### THE TASK
Some of the lines below need repeating. Reproduce exactly those between the lines holding "Details (54, 1156)" and "English (347, 393)", inclusive.

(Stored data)
++++++++

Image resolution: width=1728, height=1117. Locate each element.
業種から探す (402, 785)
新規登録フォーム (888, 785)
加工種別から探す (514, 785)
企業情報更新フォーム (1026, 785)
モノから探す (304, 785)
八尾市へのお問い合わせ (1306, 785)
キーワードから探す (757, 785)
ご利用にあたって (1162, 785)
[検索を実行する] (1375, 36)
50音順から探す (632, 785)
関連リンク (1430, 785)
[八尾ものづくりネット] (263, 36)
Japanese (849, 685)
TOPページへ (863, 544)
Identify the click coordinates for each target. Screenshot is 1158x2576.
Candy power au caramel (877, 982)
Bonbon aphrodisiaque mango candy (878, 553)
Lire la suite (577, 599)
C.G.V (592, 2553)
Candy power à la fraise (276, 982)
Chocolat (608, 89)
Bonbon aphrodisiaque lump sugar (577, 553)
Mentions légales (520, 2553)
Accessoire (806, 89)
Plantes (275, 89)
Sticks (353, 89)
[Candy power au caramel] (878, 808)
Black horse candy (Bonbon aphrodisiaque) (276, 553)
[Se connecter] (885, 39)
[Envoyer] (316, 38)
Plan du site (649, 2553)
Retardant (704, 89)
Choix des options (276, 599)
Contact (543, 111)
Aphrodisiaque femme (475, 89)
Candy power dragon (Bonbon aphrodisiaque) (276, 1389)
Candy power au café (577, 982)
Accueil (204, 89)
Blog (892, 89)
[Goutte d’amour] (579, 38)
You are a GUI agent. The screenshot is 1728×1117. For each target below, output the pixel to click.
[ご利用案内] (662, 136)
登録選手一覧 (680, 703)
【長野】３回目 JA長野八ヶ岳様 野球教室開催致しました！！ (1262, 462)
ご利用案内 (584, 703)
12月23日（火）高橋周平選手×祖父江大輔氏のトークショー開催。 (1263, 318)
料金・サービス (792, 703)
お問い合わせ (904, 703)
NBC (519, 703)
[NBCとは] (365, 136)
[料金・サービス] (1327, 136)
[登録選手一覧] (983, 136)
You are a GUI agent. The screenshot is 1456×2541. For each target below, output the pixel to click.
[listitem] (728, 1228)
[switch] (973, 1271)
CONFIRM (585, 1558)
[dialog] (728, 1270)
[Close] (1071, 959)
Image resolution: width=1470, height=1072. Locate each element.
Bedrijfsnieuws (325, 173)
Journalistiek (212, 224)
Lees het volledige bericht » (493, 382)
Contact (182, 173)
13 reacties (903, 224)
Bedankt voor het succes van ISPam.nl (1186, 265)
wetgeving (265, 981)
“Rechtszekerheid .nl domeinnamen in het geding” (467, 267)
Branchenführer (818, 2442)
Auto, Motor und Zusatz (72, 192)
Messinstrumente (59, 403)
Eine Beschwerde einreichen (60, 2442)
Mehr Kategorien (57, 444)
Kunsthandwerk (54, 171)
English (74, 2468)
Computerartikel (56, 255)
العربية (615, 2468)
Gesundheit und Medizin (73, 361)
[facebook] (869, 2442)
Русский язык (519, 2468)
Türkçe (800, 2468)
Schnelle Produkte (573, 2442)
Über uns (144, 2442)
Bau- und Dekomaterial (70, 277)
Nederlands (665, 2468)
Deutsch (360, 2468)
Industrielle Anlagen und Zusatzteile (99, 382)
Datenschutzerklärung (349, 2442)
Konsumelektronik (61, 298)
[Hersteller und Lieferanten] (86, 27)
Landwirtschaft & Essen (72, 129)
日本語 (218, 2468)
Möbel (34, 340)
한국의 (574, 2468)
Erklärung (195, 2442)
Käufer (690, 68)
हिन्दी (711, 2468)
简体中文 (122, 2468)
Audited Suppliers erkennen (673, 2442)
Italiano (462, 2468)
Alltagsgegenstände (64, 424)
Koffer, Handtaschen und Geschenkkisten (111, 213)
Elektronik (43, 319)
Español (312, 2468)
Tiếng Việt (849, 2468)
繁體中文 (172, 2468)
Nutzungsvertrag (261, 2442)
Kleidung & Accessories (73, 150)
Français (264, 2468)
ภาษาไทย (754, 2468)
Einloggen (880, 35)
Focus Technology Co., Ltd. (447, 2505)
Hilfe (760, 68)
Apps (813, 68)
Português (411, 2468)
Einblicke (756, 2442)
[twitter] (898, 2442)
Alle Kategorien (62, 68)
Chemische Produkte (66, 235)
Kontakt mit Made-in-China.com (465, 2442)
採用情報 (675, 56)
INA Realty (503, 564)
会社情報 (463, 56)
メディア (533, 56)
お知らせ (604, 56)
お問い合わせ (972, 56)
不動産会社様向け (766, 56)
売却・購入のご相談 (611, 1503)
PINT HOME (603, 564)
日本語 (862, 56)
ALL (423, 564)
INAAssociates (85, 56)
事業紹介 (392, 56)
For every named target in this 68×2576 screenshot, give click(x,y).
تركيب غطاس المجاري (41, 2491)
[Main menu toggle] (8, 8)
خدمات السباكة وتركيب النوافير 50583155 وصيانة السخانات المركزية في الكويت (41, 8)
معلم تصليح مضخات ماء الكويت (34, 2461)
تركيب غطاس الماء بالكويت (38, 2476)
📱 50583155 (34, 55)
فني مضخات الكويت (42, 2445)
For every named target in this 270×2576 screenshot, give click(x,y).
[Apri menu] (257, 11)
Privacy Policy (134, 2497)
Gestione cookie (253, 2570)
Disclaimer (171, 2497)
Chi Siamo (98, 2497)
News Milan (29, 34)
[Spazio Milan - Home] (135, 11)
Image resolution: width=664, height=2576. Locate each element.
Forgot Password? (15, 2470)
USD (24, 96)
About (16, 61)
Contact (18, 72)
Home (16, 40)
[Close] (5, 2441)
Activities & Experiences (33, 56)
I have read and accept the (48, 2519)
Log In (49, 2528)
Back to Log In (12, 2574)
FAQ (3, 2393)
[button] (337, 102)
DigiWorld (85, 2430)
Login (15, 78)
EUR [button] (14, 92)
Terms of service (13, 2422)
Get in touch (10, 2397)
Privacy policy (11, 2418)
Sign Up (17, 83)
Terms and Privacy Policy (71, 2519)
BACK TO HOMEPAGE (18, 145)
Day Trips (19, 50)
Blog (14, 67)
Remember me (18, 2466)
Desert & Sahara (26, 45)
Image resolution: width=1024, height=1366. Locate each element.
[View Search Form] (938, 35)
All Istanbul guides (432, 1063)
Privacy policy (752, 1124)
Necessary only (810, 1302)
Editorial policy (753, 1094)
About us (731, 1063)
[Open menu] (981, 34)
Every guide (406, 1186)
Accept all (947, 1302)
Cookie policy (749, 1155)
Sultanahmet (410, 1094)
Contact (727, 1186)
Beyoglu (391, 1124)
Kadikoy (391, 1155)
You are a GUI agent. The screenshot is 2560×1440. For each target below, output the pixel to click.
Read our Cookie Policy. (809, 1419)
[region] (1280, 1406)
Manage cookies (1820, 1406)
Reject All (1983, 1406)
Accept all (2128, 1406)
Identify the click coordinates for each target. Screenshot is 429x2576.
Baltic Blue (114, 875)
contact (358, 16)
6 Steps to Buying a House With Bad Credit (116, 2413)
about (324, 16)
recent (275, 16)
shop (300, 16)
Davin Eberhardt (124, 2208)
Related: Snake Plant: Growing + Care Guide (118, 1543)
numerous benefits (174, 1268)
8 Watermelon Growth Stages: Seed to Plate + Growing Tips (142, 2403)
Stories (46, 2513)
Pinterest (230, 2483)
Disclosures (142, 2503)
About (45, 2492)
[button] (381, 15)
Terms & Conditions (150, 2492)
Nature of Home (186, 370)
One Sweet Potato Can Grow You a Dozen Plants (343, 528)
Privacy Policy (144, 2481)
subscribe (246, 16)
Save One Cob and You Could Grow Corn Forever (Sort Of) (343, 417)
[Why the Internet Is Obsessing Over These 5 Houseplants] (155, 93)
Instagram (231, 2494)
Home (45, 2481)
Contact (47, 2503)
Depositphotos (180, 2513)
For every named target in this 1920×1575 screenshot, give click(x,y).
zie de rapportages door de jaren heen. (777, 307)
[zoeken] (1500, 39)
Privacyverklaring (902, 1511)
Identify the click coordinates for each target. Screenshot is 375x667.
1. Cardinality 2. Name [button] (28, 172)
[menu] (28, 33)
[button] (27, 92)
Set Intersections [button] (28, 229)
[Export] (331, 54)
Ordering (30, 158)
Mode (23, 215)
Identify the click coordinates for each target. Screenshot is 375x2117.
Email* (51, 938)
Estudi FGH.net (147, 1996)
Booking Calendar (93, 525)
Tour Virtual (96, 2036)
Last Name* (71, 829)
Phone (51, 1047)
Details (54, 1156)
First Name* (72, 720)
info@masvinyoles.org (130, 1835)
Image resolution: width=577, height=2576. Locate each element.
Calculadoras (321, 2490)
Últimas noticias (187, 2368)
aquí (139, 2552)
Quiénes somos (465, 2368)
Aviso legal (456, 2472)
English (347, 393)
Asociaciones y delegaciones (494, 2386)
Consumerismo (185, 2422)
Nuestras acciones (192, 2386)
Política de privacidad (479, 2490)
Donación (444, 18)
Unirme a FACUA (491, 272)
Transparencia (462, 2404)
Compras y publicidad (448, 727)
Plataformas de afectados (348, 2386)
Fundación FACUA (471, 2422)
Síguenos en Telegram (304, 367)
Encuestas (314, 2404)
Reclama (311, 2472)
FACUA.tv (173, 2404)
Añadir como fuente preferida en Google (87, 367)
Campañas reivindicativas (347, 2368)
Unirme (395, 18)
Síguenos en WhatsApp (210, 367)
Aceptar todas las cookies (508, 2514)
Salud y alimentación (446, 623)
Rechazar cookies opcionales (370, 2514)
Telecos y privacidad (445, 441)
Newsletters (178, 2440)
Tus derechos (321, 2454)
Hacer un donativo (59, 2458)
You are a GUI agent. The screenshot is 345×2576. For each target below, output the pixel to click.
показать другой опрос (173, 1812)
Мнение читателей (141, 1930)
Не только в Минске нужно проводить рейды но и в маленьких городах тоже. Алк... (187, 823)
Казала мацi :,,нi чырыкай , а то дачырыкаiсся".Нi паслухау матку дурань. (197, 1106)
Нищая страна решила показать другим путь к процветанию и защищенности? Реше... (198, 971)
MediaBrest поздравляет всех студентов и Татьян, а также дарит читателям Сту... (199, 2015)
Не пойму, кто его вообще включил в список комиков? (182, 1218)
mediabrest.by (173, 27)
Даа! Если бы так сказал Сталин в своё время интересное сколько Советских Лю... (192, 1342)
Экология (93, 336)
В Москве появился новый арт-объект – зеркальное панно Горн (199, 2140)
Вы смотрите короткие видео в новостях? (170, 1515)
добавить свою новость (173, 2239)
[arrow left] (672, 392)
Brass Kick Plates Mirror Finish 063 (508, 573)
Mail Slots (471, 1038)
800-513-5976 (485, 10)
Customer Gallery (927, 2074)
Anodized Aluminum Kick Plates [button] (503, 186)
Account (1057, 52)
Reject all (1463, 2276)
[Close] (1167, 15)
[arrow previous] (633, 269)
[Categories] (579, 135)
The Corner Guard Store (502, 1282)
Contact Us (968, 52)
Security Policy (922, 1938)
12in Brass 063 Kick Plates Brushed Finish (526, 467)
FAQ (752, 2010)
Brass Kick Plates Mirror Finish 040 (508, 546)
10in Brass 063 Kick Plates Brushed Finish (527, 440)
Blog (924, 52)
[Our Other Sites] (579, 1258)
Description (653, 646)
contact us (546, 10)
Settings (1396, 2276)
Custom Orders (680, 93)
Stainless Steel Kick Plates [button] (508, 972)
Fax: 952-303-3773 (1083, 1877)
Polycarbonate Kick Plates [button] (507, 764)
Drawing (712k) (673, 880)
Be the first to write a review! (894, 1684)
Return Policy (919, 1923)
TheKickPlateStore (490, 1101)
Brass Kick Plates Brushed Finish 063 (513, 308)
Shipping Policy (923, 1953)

++++++++

### SOLUTION TO THIS EXERCISE
Details (54, 1156)
First Name* (72, 720)
info@masvinyoles.org (130, 1835)
Image resolution: width=577, height=2576. Locate each element.
Calculadoras (321, 2490)
Últimas noticias (187, 2368)
aquí (139, 2552)
Quiénes somos (465, 2368)
Aviso legal (456, 2472)
English (347, 393)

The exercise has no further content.